▶ [Aufgabenstellung]: Schreib die Zeilen ab der Zeile mit „Task: Click the Move Clock description text“ bis einschließlich zum Ende der Zeilen vollständig mit allem Text noch einmal ab und verschiebe dabei jede Koordinate in den Antworten um 106. Lass die Bilder weg.
== Gezeigte Daten
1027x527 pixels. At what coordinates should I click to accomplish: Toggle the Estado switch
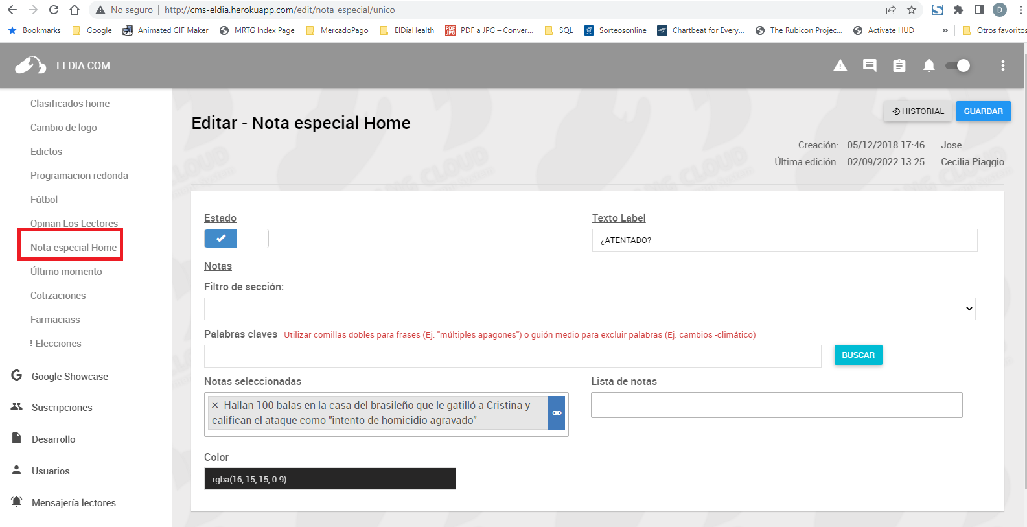click(237, 239)
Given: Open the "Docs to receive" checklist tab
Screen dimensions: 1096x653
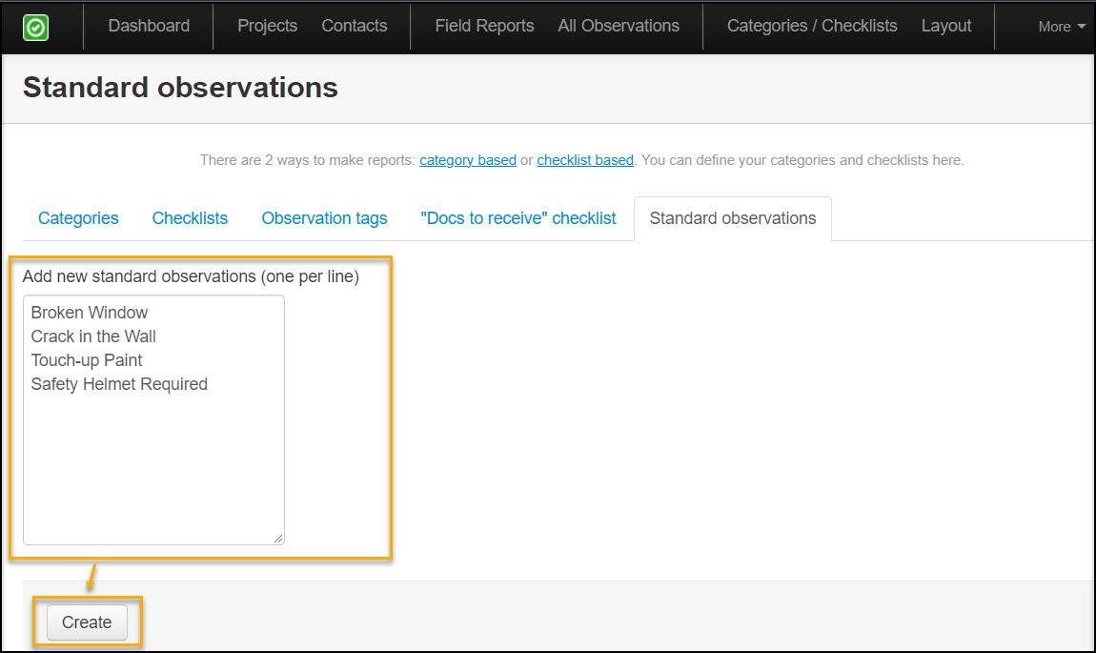Looking at the screenshot, I should [518, 218].
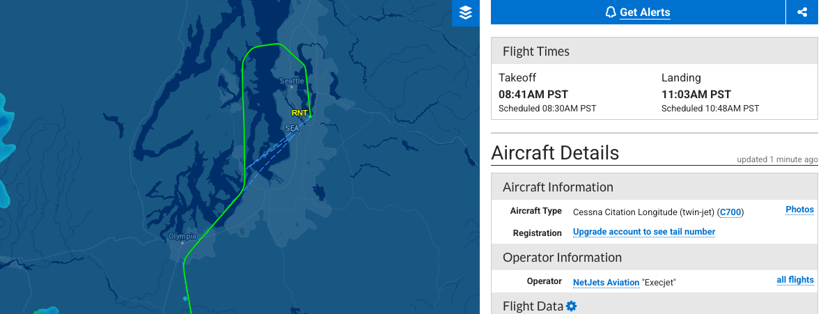Click the Flight Data section heading

(533, 306)
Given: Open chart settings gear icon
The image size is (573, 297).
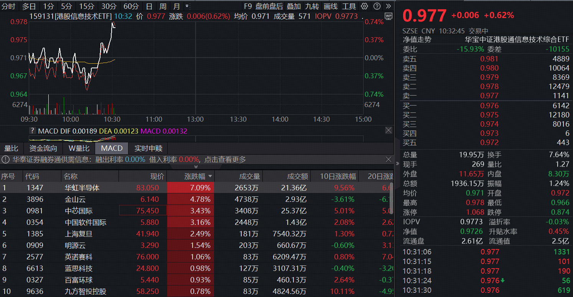Looking at the screenshot, I should [364, 6].
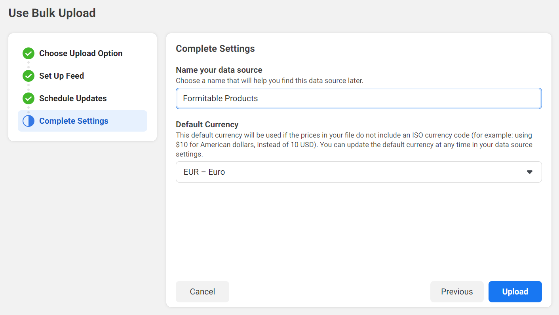Image resolution: width=559 pixels, height=315 pixels.
Task: Return to the Schedule Updates step
Action: [73, 98]
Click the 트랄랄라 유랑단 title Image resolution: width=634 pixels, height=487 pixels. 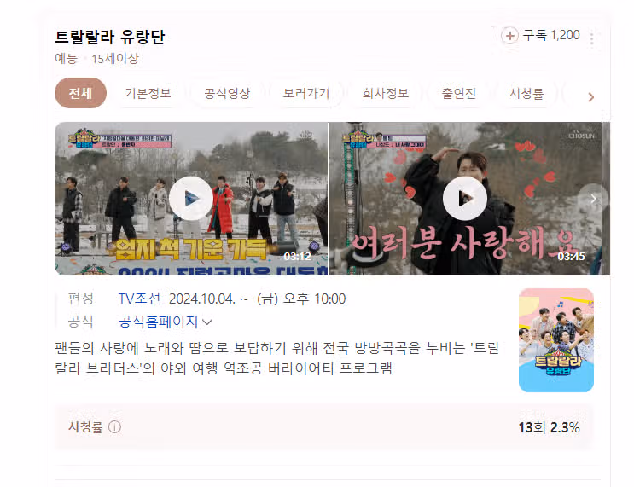(x=110, y=37)
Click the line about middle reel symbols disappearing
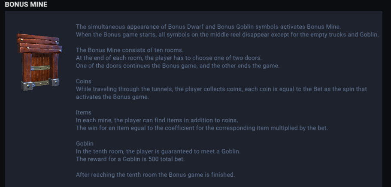Viewport: 391px width, 187px height. [x=227, y=34]
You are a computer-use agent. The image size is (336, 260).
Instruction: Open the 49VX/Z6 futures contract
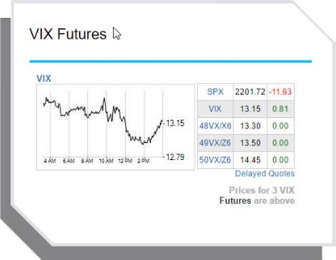pos(215,143)
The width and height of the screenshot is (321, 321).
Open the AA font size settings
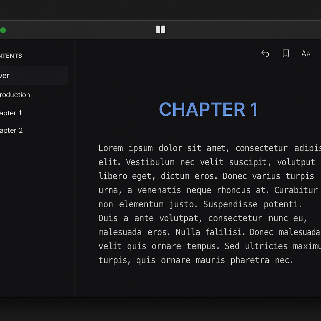[x=306, y=54]
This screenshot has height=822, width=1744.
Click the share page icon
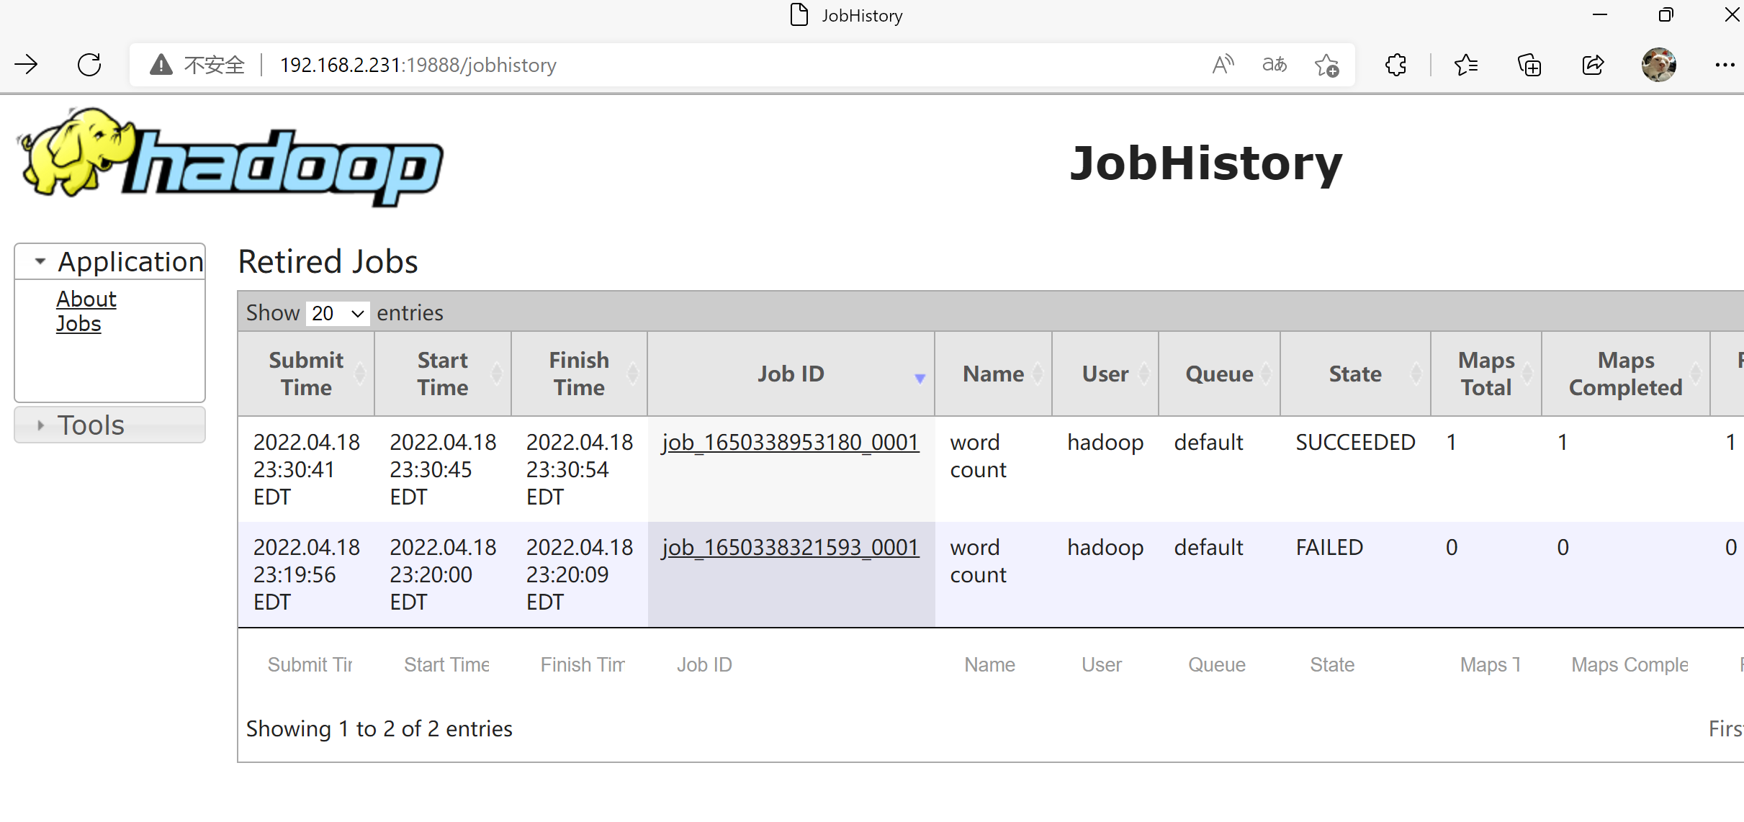click(1593, 65)
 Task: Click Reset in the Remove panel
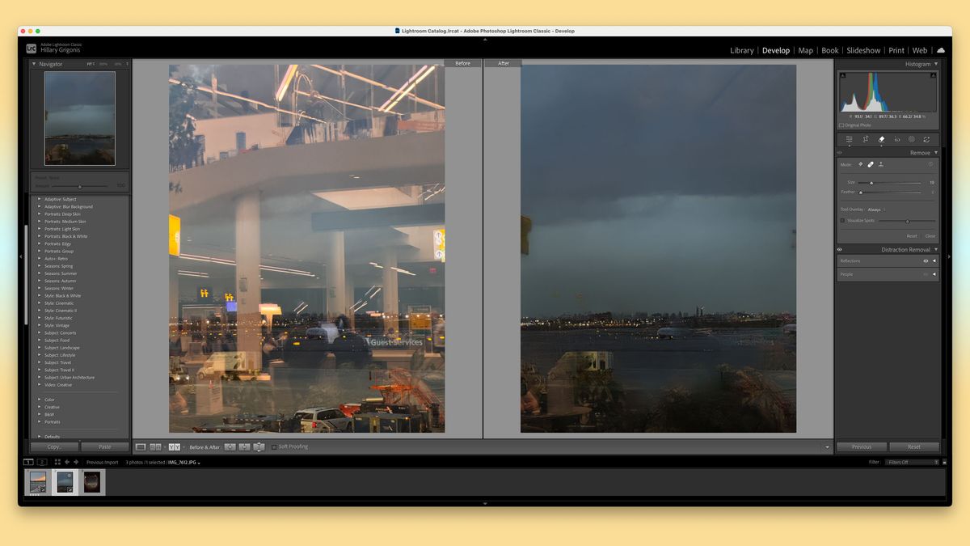tap(913, 235)
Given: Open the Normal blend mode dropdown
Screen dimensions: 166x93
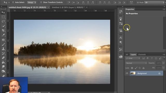Looking at the screenshot, I should pyautogui.click(x=136, y=63).
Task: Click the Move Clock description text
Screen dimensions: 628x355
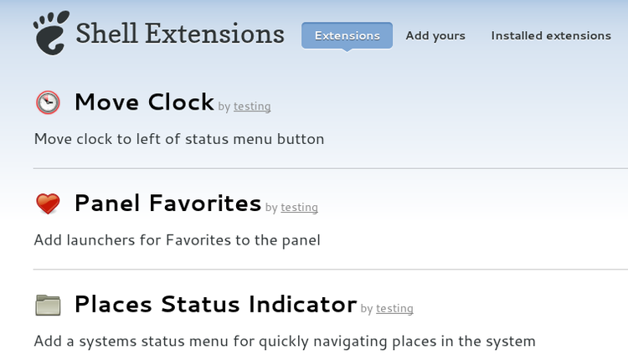Action: point(178,138)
====
▶ [Lösung]:
Task: Click the Move Clock description text
Screen dimensions: 628x355
Action: point(284,244)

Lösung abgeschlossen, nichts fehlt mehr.